One reason, is a lack of standardization. Every security vendor wants to be unique. They promote their solution as so incredibly unique from their competitors that there is no way to standardize. So, creating scripts to manage security would require not only a unique script for each vendor, but a unique solution. In comparison, the command to edit a route in Linux may be slightly different than in Windows, but the parameters are the same. When you are managing security rules on a firewall as an example, you can’t even get agreement on that. Zones are required for some firewalls, not used in others. Applications define access in Palo Alto, but don’t exist in Cisco. Even firewalls that share the idea of Applications use non-standard dictionaries of Applications. So, creating a script becomes a non-standard solution. Worse yet, the script that worked today won’t necessarily work tomorrow when the vendor changes their solution.
To make it all unmanageable, is the fact that they are so proud of their uniqueness that they have obscured even how they do it. If you take all the firewall vendors on the market, not one of them publishes an API on how to fully manage their firewall policies. Palo Alto exposes some capabilities for object management in a cool SDN sort of way. Check Point has a very powerful, but proprietary API that allows full management, but they do not recommend it be used in that way. Cisco is straight up command line with some newly available API’s and should be commended for making it at least obvious how to do it, if not easy.
The result: security is not a big part of the DevOps picture today.

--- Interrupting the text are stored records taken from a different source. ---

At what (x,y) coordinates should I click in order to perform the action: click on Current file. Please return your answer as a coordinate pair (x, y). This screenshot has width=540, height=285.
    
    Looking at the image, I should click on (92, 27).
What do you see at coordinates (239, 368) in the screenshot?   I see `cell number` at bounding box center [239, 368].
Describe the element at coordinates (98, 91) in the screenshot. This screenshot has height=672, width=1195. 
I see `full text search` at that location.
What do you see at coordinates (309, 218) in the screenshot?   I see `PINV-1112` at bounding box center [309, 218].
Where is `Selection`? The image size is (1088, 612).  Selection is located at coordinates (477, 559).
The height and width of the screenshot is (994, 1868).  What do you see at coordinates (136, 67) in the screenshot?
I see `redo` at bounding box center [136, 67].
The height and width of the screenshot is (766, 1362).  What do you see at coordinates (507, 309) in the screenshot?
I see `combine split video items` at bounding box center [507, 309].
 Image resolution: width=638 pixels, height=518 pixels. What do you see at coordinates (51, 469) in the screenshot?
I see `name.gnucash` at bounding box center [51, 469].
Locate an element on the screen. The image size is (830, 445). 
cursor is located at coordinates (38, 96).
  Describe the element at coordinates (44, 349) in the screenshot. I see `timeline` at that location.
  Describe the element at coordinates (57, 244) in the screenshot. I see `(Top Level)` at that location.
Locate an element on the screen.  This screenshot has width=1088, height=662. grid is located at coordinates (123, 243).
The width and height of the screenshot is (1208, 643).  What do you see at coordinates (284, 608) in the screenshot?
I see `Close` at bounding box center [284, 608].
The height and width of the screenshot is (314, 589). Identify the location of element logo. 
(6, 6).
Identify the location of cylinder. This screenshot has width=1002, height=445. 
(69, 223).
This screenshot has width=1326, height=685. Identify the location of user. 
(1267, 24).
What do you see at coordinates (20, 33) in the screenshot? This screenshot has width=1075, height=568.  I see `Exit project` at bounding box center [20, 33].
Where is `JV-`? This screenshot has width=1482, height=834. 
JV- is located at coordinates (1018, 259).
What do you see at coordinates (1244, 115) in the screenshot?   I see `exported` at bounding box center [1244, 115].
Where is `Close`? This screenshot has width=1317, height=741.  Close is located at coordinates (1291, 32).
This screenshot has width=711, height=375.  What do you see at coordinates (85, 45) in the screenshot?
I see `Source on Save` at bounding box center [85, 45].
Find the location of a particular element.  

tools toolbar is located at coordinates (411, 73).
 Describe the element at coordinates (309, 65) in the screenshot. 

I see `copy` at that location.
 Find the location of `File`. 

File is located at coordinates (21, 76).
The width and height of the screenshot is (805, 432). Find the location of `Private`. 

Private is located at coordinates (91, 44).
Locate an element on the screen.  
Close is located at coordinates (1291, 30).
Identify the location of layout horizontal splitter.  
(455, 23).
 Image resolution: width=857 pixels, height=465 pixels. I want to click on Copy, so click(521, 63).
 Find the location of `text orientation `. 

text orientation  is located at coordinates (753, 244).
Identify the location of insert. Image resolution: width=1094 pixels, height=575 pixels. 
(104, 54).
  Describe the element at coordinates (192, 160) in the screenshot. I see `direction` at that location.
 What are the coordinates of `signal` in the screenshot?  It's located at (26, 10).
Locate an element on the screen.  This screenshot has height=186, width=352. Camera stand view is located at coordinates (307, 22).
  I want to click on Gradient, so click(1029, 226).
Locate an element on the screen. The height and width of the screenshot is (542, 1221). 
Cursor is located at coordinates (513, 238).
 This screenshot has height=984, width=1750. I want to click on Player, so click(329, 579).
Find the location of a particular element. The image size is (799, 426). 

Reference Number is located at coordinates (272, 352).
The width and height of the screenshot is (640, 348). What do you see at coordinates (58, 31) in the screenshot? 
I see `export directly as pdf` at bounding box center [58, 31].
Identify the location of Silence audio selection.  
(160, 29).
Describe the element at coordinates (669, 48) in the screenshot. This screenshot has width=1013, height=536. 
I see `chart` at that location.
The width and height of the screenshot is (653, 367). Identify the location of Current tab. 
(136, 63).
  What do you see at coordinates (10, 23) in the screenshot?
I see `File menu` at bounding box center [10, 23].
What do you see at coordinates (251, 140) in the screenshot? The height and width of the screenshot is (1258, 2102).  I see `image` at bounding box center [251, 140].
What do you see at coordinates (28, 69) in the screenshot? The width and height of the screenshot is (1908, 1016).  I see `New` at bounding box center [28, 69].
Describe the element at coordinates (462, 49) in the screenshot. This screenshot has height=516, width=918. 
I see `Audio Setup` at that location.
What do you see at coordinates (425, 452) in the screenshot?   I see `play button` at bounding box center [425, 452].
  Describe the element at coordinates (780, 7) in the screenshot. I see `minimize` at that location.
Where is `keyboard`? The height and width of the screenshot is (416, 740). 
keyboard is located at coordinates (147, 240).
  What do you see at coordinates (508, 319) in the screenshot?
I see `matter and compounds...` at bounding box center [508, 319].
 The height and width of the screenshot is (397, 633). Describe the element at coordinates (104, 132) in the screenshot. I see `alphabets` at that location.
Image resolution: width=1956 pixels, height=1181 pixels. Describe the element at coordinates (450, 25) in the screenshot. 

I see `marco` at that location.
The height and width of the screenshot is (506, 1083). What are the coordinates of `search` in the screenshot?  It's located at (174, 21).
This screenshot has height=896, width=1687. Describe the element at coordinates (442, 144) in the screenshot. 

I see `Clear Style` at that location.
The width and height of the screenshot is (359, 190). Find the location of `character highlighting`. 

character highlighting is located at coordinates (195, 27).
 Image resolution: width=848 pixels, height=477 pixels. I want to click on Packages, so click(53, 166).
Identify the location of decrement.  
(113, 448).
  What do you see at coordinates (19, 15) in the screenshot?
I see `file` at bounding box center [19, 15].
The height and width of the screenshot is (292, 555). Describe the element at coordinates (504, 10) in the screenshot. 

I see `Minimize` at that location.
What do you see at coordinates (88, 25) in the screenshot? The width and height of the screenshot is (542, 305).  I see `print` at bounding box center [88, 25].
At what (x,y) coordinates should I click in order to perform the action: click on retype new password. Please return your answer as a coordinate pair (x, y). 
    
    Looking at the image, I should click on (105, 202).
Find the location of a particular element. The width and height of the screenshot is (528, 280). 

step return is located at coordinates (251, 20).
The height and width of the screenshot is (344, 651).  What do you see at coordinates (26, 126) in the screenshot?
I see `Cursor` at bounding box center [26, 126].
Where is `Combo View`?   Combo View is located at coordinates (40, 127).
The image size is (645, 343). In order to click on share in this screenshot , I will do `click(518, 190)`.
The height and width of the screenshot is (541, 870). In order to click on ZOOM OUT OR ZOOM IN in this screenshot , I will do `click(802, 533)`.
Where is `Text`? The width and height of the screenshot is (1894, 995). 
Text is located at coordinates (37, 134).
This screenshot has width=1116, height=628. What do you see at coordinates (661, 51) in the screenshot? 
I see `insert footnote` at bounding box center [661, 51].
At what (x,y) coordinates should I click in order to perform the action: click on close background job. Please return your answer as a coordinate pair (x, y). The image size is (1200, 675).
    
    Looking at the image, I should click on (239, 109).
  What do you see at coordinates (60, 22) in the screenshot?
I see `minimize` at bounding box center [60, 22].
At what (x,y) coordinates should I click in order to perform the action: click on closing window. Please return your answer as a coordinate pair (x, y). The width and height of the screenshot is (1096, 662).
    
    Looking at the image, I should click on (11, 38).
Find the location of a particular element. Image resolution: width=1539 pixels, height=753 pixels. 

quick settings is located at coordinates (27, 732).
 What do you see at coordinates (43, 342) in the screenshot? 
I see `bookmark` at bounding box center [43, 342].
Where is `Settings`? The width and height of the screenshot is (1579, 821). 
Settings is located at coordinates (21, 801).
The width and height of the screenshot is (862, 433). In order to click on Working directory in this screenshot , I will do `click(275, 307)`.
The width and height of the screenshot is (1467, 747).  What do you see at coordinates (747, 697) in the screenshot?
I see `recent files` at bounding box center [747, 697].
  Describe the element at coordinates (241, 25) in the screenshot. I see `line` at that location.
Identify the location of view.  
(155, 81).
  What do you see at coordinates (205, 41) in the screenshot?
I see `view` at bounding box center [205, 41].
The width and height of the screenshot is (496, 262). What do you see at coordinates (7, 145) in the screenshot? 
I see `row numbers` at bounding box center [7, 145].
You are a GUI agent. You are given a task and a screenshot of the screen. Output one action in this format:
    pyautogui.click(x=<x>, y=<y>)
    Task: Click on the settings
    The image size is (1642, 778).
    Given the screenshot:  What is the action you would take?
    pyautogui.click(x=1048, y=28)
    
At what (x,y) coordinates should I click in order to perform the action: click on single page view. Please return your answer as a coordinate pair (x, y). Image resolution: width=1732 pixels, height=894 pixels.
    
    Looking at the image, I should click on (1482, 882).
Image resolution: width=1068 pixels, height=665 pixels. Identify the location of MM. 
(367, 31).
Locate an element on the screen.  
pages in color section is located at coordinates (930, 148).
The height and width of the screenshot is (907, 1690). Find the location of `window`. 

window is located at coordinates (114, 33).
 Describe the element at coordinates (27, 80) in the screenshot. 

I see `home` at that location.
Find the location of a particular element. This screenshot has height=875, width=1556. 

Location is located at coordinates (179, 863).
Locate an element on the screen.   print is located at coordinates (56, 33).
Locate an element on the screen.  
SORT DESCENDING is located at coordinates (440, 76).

And if the vendors don’t do something, they will be replaced by solutions willing to operate in this new DevOps world. Open source firewalls or integrated firewalls in the virtual stack for example are ready to take their place.
The solution for security vendors: publish API’s to fully manage their systems. They must accept that their UI is no longer what differentiates them from their competitors, it is the security engine and enterprise manageability. Make it possible for others to manage their solution through open API’s with their full support. All the security vendors will not come together and agree on a single API, but each should at least publish a usable API for their own product. Vendors like FireMon or open source contributors to solutions like Puppet and Chef will solve the rest.
Security vendors better wake up or they will get left behind.